Exercise details:
Could you write out the stretch of the passage about a spiritual dry season from "Throughout these stages" through "that you make." again, swapping "guide" for "compass"?

This current, long dry season I am going through in which I’m experience a great deal of solitude, seems to be a period of time in which I am to seek God, confront my issues and become a better person for other people to spend time with. This has led me through the Charismatic movement, complete with signs and wonders, being “slain” in the Spirit and praying for revival. The Charismatic scene ushered in the Word of Faith fad, which led to disappointment. I then went through various stages or seasons of what is now commonly known as “the grace message”.

Throughout these stages and seasons of my walk with God, I have been trying to control my thoughts and actions in one way or another. I believe that during this phase of my life, I am to simply cease from my efforts to be someone I am not, and just rest in the knowledge that I am right with God the way that I am. I have to learn to trust in those subtle nudges of the heart as my guide in life. Just because I read about something that a group of people did in ancient Middle East one time – it does not necessarily mean that I have to re-create that in my own life on a regular basis. I have to learn what is right for me, with or without back-up verses or intense feelings. To a great extent, I have found that life just “does itself”, without the need to stress and agonise over every little decision that you make.

Data provided:
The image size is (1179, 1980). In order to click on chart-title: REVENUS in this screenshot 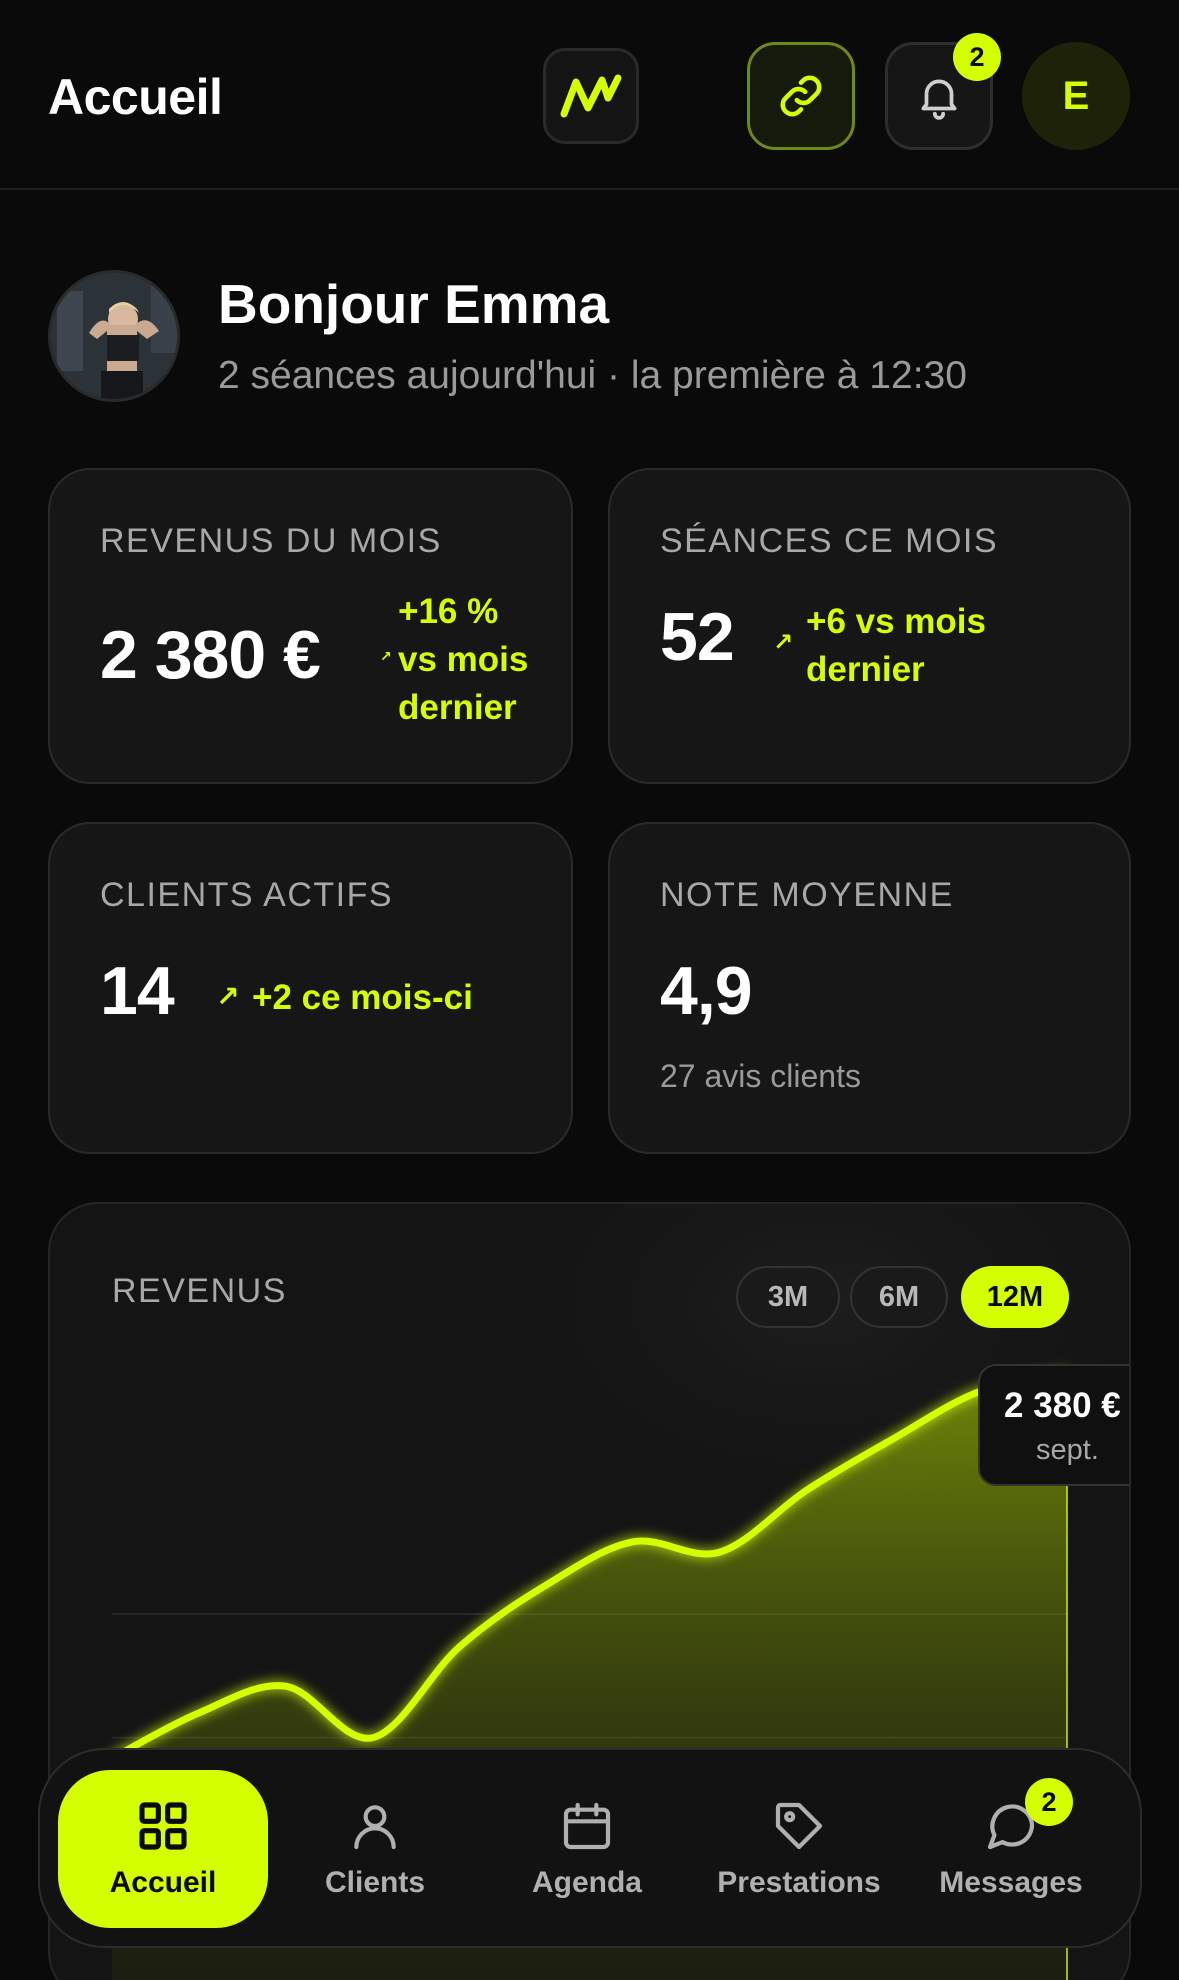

Answer section:
Throughout these stages and seasons of my walk with God, I have been trying to control my thoughts and actions in one way or another. I believe that during this phase of my life, I am to simply cease from my efforts to be someone I am not, and just rest in the knowledge that I am right with God the way that I am. I have to learn to trust in those subtle nudges of the heart as my compass in life. Just because I read about something that a group of people did in ancient Middle East one time – it does not necessarily mean that I have to re-create that in my own life on a regular basis. I have to learn what is right for me, with or without back-up verses or intense feelings. To a great extent, I have found that life just “does itself”, without the need to stress and agonise over every little decision that you make.